(Records excerpted from a collection)
<<<<
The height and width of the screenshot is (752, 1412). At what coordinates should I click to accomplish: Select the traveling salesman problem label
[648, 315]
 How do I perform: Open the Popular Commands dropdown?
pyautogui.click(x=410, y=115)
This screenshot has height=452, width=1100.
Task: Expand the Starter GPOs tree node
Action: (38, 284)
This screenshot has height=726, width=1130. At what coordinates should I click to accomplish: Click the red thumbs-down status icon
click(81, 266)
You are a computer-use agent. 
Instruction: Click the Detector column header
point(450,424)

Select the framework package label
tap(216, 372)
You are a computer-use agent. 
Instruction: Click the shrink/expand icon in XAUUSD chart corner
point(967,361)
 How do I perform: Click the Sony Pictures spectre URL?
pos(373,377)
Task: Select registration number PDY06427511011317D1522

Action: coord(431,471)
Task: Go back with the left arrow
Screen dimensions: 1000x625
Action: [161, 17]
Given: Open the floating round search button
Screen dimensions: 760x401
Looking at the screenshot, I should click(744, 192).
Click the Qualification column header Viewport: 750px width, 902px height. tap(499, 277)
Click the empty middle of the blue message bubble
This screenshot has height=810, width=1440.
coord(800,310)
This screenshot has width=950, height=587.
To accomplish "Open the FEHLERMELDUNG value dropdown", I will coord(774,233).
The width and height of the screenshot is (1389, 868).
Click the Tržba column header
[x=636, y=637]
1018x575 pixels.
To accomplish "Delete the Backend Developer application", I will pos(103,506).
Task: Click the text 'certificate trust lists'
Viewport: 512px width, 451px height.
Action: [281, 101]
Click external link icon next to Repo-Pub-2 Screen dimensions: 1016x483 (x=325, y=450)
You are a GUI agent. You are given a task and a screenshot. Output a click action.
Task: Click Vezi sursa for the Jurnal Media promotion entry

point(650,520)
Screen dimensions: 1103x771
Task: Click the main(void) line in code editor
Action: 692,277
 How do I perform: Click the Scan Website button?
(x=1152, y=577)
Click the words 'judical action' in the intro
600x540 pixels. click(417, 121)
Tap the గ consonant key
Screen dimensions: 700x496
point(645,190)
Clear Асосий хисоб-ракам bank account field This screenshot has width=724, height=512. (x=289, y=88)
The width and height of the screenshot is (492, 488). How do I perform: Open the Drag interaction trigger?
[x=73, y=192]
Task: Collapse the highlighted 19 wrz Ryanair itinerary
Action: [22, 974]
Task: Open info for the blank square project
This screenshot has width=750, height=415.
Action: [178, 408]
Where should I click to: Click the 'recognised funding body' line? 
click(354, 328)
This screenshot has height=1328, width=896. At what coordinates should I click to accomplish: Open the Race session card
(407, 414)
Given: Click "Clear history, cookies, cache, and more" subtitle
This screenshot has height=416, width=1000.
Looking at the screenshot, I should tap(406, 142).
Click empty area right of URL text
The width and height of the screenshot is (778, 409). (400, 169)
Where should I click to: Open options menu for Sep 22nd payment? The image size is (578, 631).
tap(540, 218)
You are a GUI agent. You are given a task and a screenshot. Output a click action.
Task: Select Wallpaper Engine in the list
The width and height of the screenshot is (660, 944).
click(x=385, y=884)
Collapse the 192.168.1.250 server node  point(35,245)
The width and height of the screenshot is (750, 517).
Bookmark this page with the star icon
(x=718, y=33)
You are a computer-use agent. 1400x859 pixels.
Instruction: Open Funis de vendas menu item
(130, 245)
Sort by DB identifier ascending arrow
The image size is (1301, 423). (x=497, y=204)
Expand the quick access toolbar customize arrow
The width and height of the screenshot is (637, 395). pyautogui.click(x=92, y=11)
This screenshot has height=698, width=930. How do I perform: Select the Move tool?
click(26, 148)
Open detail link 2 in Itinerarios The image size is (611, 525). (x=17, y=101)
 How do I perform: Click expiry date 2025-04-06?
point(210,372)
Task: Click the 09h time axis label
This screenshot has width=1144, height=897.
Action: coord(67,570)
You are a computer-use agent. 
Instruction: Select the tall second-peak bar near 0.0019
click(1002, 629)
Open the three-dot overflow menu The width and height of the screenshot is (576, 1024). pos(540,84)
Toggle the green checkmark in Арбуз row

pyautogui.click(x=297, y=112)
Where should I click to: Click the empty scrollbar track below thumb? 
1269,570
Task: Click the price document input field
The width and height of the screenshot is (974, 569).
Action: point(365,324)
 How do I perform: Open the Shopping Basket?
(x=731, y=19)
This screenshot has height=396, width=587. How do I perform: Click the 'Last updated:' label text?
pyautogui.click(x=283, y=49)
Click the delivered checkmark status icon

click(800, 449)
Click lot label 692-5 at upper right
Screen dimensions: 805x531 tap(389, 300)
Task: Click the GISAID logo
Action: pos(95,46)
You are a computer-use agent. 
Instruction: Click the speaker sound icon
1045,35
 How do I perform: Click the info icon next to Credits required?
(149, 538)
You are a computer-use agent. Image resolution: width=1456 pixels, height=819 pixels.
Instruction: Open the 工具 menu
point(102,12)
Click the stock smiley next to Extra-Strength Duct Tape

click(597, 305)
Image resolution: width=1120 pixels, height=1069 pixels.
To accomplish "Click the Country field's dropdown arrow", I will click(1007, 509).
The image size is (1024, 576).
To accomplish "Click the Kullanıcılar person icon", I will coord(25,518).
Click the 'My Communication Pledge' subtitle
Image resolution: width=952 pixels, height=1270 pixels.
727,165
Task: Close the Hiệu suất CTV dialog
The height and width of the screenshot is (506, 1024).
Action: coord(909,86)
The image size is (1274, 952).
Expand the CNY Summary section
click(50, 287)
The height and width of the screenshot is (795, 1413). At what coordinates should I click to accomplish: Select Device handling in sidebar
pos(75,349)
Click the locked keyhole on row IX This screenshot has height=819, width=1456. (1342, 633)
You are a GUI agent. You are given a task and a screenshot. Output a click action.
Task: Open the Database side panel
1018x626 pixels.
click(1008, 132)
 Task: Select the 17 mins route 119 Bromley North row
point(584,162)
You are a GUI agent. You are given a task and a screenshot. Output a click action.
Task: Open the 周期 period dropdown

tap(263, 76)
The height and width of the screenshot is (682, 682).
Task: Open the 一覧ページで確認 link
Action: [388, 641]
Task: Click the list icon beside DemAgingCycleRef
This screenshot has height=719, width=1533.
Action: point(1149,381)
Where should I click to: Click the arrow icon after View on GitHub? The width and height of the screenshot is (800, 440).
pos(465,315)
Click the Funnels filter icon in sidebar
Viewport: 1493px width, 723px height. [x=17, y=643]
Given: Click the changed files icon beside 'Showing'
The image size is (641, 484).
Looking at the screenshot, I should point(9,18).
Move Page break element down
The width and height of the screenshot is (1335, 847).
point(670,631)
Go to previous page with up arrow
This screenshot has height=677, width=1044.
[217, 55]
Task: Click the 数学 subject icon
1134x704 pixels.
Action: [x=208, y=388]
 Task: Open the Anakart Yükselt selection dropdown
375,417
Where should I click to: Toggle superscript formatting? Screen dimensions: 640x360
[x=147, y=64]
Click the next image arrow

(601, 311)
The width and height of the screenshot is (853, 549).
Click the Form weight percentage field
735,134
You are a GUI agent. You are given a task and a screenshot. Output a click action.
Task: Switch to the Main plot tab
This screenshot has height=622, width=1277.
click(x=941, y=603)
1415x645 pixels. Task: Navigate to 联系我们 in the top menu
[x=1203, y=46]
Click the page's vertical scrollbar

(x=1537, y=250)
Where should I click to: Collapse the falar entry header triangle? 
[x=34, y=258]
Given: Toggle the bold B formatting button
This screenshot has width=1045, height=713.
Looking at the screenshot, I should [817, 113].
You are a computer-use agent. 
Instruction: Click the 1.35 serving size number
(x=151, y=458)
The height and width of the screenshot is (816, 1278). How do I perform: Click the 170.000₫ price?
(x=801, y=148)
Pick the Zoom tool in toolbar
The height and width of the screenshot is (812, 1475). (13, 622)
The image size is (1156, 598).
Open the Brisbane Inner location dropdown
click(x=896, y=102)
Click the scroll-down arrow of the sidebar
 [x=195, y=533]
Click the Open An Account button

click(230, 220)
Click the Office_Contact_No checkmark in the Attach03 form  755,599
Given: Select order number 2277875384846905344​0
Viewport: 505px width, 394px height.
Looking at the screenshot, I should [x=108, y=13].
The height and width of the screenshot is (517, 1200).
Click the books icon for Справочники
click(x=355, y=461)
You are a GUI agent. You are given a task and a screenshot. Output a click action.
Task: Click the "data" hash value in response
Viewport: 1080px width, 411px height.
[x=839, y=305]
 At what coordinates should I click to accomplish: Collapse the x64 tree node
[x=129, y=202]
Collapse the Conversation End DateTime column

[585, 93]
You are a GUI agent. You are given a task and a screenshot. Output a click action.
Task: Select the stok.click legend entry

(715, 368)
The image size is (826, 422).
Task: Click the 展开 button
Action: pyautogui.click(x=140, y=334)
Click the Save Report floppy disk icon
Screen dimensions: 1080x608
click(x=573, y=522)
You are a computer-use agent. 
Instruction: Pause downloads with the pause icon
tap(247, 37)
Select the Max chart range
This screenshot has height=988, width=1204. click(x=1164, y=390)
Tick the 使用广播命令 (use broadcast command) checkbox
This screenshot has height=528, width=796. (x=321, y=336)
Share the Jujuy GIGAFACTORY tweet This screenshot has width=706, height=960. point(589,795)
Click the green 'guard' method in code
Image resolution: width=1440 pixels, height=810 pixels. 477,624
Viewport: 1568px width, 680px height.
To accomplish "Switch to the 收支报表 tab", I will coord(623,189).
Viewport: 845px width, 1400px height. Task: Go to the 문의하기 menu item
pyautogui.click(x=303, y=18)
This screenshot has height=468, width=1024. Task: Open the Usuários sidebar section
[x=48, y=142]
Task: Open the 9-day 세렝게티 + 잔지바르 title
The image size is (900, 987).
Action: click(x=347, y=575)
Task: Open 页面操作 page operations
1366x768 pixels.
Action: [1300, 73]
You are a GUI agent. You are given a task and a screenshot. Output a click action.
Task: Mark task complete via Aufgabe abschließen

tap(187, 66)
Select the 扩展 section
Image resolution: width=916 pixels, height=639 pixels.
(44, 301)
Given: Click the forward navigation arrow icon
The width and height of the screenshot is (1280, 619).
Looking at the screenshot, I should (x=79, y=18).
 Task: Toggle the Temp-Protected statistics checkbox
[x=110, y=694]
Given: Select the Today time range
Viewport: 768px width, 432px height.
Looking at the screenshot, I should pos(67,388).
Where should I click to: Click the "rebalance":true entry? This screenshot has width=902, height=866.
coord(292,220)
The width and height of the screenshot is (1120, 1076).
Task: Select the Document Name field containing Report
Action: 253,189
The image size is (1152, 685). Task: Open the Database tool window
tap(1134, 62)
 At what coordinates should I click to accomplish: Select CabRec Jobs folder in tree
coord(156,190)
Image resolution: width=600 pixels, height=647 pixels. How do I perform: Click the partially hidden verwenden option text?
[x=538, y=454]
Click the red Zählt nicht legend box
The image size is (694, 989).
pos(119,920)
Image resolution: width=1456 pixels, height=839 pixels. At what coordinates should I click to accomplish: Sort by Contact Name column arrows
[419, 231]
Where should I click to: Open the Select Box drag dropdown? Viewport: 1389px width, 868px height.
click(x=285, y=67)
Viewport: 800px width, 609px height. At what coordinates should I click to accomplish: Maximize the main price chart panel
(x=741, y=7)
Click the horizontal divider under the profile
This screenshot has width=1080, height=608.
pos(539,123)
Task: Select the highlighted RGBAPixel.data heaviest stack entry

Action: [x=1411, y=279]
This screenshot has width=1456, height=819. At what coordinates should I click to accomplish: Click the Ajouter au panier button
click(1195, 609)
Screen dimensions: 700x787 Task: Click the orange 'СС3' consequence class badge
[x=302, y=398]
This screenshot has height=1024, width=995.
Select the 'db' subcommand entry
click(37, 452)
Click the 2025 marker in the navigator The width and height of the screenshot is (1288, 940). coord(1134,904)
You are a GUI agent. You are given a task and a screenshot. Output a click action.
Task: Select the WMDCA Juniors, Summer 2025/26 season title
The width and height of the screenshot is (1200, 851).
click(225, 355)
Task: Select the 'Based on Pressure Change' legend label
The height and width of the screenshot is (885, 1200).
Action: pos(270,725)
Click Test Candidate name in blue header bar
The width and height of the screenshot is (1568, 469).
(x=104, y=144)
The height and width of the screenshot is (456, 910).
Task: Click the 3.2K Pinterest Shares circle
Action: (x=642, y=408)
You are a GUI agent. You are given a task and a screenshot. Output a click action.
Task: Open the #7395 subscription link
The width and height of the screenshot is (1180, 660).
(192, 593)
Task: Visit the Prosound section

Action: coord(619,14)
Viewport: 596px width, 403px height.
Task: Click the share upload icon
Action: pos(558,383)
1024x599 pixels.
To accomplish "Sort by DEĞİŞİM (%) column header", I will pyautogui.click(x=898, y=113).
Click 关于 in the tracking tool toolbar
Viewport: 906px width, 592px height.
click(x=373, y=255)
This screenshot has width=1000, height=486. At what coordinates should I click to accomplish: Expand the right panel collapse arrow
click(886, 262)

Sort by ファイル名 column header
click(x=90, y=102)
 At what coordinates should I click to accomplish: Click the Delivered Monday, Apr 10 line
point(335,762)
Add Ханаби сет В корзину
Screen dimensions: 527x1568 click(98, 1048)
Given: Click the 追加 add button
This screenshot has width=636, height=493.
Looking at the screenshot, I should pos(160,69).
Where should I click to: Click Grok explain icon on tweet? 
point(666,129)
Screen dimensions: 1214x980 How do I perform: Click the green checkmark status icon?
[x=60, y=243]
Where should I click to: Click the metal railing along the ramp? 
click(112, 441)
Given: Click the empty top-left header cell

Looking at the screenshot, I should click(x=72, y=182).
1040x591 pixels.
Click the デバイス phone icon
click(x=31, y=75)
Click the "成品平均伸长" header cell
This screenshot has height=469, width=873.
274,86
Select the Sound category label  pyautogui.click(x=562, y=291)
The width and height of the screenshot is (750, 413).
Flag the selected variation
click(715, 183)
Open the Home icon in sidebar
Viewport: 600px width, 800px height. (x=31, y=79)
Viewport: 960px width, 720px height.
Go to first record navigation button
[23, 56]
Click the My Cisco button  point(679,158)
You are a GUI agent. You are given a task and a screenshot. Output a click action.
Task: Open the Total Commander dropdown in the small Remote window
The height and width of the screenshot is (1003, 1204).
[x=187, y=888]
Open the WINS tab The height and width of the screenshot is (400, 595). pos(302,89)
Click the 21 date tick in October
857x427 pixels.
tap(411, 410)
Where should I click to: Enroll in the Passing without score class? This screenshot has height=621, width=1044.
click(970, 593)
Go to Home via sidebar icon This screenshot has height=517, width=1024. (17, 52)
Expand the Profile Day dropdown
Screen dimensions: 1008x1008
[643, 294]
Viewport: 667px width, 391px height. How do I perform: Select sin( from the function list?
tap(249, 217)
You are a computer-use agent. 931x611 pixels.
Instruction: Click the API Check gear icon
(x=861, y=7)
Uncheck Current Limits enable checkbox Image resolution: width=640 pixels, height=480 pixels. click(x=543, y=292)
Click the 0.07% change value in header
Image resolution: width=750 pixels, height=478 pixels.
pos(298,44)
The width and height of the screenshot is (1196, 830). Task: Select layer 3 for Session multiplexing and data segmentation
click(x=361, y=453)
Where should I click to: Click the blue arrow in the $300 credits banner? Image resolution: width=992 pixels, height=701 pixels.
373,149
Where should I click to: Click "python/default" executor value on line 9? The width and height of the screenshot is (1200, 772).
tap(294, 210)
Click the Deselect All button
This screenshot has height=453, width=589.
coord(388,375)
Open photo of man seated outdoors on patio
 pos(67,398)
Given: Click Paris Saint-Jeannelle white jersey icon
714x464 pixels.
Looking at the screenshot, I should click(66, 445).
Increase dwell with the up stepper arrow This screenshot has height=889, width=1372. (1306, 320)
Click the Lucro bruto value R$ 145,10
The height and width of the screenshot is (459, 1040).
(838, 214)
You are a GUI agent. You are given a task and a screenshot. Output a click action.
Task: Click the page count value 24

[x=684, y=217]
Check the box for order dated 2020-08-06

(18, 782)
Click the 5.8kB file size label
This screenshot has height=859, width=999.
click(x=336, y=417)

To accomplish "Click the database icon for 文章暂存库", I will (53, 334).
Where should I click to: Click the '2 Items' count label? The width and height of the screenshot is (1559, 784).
>>>>
● **ABOUT THIS TASK**: Lines with the word "subtitle" in them should be copied from the preceding records.

● **TASK OUTPUT**:
Given: Click "Clear history, cookies, cache, and more" subtitle
Click the 'My Communication Pledge' subtitle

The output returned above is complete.